Tom now placed his hand on Danny’s shoulder. “He is just a jealous bastard, so put it out of your mind.” Tom, keen to change the subject, asked, “Anyhow when is Mazza coming, you have spoken to him I take it.”
Danny nodded. “Yes, he phoned me last week. He will meet us here in the morning then go with us to the funeral.”
Tom now could not help but ask, “What is the old bugger up to now, do you know?”
Danny smiled. “Well, according to Jammy, which as we both know you must take what he says with a pinch of salt, he believes that since he split with Sean meaning he was no longer involved in the night club business, he has been for want of a better word, blackmailing some rich Arab guys that he previously had arranged to be set up with some hookers.”
Tom now almost choked on his wine, “Fucking hell, is there no end to his talents.” He was shocked but before he could comment more Danny continued, “Add to this, also according to Jammy, he has now been helping some people to remove certain people that were, shall we say, standing in the way of others making a lot of money.”

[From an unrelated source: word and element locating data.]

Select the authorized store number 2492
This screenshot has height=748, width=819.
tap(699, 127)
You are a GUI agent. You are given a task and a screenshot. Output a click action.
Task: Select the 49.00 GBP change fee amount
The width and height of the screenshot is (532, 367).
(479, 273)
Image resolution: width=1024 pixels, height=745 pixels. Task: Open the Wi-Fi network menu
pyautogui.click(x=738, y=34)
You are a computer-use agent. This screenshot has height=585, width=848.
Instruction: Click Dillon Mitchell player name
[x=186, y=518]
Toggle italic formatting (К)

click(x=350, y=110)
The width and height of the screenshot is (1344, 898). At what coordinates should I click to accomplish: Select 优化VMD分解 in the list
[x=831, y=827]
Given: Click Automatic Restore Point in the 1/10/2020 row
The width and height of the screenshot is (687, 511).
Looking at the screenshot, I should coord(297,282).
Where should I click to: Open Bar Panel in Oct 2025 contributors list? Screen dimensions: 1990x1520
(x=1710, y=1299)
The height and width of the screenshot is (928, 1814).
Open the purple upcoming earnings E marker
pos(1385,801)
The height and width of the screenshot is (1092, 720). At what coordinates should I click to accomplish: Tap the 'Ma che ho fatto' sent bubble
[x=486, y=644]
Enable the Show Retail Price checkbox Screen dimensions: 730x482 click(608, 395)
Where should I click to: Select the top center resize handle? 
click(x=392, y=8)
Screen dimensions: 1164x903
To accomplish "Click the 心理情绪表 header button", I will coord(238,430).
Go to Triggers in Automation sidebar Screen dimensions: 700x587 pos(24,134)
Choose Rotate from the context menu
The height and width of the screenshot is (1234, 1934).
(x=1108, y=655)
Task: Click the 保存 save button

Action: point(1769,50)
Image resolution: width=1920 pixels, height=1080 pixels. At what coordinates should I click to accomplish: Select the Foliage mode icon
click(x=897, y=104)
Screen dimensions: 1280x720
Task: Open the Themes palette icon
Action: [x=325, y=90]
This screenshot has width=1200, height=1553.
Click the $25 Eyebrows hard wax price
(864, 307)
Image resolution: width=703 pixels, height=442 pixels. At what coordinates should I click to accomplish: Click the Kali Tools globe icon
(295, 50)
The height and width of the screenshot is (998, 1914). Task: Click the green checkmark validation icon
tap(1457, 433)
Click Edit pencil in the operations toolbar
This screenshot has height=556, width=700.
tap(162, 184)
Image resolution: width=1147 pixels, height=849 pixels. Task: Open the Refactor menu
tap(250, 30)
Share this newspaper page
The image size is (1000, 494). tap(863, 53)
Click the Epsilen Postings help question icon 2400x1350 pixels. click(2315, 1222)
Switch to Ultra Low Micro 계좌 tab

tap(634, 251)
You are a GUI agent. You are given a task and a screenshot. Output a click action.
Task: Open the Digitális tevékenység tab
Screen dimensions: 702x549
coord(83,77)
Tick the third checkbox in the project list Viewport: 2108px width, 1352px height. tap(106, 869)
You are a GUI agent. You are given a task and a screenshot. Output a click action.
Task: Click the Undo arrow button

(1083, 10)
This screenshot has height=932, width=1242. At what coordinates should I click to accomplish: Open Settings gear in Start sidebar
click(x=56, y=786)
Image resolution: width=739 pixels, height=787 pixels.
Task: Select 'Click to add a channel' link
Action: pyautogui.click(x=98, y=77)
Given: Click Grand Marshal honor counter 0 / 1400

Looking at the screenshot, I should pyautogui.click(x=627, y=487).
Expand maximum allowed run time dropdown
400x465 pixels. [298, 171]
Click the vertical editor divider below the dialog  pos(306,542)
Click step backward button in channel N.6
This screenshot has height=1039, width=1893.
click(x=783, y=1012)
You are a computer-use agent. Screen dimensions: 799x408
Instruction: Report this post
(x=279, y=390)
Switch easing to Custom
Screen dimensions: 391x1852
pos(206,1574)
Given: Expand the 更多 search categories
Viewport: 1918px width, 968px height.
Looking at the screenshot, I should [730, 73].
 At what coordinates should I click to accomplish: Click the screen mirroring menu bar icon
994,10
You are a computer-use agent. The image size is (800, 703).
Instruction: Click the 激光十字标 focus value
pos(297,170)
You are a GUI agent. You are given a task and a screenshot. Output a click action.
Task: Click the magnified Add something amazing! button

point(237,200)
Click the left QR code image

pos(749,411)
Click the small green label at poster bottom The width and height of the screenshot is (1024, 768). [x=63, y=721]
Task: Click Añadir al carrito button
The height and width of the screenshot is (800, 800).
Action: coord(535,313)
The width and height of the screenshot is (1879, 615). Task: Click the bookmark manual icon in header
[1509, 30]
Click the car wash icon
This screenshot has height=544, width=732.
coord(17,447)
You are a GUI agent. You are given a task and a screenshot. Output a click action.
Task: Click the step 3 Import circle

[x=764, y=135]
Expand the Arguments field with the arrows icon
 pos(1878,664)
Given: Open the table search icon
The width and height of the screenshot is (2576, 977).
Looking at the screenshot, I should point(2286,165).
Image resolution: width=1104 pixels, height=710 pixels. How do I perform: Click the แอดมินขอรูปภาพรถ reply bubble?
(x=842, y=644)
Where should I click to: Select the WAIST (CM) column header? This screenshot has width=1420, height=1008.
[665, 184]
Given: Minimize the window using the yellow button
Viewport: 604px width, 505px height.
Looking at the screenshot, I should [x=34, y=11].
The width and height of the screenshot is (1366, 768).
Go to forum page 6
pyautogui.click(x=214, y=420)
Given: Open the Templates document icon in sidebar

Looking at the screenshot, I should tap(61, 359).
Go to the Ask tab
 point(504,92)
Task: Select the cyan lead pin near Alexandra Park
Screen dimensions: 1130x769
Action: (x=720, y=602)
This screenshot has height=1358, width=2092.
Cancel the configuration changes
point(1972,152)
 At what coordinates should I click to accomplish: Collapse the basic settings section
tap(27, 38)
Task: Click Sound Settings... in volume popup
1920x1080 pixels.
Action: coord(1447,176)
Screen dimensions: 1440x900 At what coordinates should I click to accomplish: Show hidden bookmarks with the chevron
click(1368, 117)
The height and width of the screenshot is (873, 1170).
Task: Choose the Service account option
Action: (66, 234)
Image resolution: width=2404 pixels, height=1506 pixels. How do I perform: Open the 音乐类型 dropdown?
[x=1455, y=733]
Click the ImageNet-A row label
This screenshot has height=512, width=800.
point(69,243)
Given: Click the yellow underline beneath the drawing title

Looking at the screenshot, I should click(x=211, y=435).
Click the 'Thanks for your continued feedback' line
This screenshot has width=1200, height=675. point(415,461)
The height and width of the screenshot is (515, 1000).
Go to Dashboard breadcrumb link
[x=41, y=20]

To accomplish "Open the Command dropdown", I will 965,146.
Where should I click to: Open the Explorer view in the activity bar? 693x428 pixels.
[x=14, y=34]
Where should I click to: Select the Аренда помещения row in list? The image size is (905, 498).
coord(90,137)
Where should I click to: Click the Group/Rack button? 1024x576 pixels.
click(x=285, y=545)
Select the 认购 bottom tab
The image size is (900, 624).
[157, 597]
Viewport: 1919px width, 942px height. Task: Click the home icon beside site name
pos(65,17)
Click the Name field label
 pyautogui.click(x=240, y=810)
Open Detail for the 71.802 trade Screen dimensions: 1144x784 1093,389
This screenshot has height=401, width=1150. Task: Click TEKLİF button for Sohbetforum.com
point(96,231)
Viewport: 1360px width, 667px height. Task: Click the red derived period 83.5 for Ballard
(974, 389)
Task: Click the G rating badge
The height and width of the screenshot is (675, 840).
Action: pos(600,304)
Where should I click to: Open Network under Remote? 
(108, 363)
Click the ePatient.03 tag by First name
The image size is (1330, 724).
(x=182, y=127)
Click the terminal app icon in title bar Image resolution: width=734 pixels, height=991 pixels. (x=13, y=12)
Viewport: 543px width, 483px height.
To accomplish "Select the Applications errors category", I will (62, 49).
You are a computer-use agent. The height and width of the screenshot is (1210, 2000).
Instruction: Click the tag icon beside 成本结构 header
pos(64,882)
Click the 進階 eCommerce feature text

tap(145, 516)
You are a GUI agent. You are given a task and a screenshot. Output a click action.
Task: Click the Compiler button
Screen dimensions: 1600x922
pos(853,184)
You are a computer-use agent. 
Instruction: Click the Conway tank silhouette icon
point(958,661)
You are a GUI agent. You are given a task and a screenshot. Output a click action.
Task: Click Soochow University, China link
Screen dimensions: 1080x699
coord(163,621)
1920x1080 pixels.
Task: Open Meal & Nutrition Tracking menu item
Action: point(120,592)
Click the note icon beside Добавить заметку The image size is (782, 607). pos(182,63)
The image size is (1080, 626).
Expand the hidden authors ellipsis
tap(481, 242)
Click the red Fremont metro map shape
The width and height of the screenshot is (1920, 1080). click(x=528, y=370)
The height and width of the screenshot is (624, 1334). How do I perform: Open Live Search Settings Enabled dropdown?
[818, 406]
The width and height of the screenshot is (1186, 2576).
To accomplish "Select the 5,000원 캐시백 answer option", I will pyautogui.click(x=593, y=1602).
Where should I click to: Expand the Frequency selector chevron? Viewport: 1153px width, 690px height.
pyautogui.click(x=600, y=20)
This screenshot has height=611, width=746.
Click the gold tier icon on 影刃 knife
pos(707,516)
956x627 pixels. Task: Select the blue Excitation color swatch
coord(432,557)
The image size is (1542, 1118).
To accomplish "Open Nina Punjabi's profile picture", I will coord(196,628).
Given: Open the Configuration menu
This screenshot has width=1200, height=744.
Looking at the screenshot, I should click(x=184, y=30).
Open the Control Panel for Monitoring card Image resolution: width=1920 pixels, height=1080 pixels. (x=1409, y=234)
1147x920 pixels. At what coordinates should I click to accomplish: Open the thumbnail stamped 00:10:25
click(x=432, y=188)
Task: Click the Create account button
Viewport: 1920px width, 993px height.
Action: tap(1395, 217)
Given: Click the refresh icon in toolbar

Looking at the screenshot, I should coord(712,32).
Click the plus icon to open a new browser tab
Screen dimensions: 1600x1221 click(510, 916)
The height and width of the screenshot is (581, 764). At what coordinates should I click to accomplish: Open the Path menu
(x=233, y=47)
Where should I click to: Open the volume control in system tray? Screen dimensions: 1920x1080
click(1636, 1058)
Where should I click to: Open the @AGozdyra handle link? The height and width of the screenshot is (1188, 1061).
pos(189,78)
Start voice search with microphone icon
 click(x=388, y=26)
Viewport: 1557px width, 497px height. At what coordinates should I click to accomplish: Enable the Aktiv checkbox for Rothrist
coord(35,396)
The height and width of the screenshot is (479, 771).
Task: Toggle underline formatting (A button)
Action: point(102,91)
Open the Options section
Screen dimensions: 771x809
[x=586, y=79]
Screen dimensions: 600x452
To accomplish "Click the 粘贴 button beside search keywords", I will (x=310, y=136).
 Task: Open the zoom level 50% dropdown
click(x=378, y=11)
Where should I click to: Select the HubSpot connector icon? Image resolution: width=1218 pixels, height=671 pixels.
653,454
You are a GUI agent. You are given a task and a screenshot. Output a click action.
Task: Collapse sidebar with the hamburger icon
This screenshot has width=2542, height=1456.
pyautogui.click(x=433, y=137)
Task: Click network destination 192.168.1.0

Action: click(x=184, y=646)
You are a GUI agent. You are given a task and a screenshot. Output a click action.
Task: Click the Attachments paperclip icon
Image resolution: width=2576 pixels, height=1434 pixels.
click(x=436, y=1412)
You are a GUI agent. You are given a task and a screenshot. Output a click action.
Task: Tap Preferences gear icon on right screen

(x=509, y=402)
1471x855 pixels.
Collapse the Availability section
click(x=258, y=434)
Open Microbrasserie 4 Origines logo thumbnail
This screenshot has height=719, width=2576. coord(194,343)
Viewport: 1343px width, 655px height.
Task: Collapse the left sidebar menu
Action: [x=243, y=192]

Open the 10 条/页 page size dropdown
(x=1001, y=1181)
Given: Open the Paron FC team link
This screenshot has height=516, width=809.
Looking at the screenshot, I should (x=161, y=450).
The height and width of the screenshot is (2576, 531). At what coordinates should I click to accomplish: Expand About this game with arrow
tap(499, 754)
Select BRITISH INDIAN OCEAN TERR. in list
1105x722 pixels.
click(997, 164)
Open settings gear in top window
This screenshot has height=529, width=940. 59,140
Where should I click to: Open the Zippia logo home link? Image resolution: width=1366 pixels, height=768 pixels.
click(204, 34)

Tom now could hardly take this in. “No! You must be wrong, you don’t mean he has stiffed them for money.”
Danny nodded. “That is exactly what I mean. Although as I understand it, he now feels he is getting too old for all that kind of stuff, so he has retired to his place in the country or the wilds of Cannock Chase to be exact.”
Tom having finished his drink stared into his glass before asking, “Who the hell does he think he is, Al Capone?”
Danny’s face was now serious. “I think that looking back he always did see himself as being the Black Country’s version of the Godfather.”
With that conversation finished, both men made their way to bed, a sign that age was indeed also catching up with them both.
But once in his room and although he felt tired, Danny found he could not sleep, so he opened the mini drinks safe taking out a miniature Bushmills Irish, this being his favourite tipple, then having found a glass and some ice cubes, he added the whisky.
The room felt warm, so Danny opened the patio door before stepping out on to the room’s small balcony where he sat in the warm night air sipping his drink. After a while, as he looked out across the mist covered fields towards the Chester Road, he noticed that as the moon shone down it gave the place an eerie look. In the distance he could see the headlights of cars flickering to and fro as they passed along behind the hawthorn hedges that ran beside it.
His mind drifted back to when his involvement with Mazza had first begun, then even further back to when with his Mum and Dad he had lived at his Grandparents’ house in ‘Brownhills’ just a few miles from where he now sat.